Back in Midland City, Dwayne puts the Plymouth into drive. He drives past his Pontiac dealership to the new Holiday Inn, which Dwayne happens to own as well, in partnership with a few other businessmen. Dwayne also owns “three Burger Chefs, too, and five coin-operated car washes, and pieces of the Sugar Creek Drive-In Theatre, Radio Station WMCY, the Three Maples Par-Three Golf Course, and seventeen hundred shares of common stock in Barryton, Limited, a local electronics firm.”
Dwayne is the embodiment of capitalist greed, and his ownership of a ridiculous number of business reflects this. Dwayne is clearly motivated by the possibility of never-ending profits, and he owns multiple businesses to achieve more wealth.
As Dwayne looks down over Midland City from the roof of the Holiday Inn, he doesn’t recognize the lights below.

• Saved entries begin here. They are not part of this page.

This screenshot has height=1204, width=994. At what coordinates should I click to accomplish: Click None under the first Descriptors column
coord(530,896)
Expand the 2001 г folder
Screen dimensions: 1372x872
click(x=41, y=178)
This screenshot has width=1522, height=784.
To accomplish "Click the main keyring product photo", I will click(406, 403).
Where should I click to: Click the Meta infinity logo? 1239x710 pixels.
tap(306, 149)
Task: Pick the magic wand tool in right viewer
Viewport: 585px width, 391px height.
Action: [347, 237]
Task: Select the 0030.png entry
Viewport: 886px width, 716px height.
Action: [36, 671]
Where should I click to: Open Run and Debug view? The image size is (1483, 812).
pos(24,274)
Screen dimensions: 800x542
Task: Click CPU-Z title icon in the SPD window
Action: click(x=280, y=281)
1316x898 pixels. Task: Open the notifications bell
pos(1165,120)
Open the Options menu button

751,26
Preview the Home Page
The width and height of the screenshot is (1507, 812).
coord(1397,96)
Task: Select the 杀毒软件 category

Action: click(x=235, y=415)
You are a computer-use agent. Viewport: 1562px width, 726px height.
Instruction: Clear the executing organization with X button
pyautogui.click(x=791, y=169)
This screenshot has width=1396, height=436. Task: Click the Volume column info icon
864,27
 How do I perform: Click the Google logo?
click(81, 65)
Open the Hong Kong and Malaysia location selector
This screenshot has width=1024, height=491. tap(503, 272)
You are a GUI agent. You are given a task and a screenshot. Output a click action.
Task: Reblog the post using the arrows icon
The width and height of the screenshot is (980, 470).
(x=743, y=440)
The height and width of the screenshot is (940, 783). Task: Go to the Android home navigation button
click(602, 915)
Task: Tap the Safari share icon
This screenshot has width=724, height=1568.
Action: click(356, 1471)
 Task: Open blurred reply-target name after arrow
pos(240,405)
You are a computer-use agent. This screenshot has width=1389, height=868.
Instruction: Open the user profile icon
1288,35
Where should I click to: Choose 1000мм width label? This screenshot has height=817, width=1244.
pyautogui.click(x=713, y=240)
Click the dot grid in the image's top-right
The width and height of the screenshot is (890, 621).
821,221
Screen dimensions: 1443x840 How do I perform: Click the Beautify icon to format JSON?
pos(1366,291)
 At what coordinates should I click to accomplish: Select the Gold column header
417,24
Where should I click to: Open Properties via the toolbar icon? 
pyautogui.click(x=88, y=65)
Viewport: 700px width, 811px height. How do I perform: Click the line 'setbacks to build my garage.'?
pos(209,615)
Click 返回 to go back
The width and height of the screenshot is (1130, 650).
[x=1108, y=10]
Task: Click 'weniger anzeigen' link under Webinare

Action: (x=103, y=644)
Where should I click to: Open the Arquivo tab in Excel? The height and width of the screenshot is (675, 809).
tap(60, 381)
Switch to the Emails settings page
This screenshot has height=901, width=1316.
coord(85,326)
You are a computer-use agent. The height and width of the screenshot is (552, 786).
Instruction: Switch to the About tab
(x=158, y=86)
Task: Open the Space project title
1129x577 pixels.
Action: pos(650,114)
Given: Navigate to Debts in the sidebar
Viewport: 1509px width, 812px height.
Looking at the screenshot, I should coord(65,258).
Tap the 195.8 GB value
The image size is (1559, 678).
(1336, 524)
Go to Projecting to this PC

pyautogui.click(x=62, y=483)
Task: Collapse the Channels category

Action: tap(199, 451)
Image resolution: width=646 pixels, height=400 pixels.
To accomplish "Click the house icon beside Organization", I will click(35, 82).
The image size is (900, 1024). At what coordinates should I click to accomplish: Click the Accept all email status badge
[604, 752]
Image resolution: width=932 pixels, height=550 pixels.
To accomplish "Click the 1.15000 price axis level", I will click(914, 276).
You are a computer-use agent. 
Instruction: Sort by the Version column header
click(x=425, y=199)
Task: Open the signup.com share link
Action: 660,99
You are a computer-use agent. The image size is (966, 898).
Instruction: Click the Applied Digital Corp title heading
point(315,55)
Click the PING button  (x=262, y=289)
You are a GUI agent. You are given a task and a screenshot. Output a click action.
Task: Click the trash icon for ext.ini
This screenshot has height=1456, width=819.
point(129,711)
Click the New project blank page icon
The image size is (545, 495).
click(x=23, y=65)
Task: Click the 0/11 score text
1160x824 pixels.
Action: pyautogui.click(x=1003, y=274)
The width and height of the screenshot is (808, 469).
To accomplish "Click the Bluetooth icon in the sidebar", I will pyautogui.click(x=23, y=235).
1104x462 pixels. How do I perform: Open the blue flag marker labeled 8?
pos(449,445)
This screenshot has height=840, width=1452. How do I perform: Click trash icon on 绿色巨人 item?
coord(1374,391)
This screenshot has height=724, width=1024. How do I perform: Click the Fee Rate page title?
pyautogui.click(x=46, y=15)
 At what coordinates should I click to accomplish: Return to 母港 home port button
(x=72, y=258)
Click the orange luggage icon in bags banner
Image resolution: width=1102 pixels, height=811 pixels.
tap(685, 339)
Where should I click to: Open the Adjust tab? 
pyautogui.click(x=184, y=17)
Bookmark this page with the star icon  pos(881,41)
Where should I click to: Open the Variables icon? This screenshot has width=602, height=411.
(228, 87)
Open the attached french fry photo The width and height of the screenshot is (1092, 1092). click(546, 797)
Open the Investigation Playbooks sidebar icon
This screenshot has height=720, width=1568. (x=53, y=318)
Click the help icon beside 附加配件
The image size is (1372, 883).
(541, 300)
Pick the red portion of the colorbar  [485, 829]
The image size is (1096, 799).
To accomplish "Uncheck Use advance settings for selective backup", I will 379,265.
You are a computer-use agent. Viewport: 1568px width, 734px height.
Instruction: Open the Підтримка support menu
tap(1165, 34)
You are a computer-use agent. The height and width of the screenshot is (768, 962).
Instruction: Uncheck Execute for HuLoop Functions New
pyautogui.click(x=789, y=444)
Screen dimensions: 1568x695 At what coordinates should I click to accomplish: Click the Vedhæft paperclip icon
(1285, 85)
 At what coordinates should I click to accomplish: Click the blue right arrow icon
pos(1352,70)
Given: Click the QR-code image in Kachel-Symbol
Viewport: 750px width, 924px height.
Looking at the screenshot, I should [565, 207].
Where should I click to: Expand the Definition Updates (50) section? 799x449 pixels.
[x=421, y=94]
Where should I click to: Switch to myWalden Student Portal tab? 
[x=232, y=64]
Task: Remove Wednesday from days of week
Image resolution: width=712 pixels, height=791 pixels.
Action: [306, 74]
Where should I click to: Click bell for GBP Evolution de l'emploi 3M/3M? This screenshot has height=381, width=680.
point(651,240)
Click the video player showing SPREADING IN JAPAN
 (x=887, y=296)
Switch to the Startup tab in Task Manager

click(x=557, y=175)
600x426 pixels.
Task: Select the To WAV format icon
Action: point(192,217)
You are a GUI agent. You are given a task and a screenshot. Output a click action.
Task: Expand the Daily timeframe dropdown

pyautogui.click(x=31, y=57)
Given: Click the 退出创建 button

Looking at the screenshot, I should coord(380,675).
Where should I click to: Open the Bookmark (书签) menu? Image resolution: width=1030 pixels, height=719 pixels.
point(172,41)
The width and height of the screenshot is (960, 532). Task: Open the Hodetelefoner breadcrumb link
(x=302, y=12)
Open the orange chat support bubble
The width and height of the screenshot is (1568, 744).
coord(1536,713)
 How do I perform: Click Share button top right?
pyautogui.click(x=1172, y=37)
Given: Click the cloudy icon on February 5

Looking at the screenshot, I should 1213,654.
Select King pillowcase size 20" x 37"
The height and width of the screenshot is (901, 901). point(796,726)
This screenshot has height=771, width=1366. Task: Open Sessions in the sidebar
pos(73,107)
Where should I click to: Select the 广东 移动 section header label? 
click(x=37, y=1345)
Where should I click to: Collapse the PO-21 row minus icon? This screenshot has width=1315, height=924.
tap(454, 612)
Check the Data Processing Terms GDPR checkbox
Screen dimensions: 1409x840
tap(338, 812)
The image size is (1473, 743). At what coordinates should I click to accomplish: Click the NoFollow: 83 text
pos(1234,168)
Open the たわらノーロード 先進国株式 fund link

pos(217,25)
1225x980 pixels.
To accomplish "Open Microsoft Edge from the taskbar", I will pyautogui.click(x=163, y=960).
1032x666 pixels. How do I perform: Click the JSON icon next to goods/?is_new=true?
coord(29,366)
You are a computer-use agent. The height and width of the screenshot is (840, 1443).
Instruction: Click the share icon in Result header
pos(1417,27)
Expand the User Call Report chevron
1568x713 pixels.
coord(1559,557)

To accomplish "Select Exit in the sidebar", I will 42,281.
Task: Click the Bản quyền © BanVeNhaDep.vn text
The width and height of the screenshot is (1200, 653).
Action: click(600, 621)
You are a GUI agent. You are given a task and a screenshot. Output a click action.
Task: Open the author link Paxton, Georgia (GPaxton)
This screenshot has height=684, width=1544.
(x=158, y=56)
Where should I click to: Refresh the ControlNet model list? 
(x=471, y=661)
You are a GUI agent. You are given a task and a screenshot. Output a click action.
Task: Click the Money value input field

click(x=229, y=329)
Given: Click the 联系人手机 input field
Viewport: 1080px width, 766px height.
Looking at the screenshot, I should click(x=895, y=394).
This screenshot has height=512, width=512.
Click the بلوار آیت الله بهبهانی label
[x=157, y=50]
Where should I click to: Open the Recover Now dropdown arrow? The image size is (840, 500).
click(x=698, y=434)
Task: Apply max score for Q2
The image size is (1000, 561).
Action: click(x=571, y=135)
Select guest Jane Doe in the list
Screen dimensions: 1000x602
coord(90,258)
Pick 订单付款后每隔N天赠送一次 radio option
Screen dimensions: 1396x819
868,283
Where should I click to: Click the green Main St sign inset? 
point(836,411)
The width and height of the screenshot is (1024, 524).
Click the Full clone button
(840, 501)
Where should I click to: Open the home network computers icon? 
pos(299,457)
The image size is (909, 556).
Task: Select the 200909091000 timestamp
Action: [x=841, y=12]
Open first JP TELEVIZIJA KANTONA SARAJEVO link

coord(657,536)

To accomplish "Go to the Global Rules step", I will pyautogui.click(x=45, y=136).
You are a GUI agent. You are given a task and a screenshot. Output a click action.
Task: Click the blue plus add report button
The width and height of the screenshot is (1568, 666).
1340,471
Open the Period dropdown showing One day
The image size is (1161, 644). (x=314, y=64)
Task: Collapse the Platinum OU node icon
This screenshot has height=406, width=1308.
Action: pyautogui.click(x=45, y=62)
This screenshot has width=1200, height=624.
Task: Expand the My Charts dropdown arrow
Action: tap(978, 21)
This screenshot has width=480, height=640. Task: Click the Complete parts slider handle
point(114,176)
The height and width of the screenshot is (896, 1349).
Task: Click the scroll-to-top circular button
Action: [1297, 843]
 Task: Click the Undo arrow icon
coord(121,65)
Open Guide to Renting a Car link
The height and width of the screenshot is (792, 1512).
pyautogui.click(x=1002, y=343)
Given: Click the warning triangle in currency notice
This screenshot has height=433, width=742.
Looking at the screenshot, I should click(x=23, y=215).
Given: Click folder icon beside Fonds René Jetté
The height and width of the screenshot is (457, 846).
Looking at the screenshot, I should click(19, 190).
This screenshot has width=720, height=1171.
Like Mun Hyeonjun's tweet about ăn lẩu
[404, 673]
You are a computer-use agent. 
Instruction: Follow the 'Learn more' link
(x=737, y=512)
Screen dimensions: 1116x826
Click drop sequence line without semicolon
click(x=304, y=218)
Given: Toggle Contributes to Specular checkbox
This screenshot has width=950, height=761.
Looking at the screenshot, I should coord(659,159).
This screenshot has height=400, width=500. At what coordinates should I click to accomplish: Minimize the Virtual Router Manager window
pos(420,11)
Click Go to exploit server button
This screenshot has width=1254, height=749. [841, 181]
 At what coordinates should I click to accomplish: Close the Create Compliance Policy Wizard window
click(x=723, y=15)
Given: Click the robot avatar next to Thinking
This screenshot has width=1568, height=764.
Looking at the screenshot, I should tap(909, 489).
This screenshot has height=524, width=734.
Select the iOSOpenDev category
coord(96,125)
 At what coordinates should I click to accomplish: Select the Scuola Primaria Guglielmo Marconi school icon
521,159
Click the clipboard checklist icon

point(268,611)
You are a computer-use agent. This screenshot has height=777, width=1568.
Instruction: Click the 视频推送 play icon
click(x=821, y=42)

He had been born and adopted here but the city looks foreign. “Where am I?” Dwayne asks. He forgets everything—even that his wife, Celia, has committed suicide “by eating Drāno,” and that his son, George, is “a notorious homosexual” named Bunny. “Where am I?” Dwayne asks again.
Celia’s suicide and Bunny’s sexuality serve as triggers that exacerbate Dwayne’s mental illness because society has similarly stigmatized suicide and homosexuality. The judgement of others only serves to compound Dwayne’s stress, and in this way, Vonnegut is openly critical of these opinions.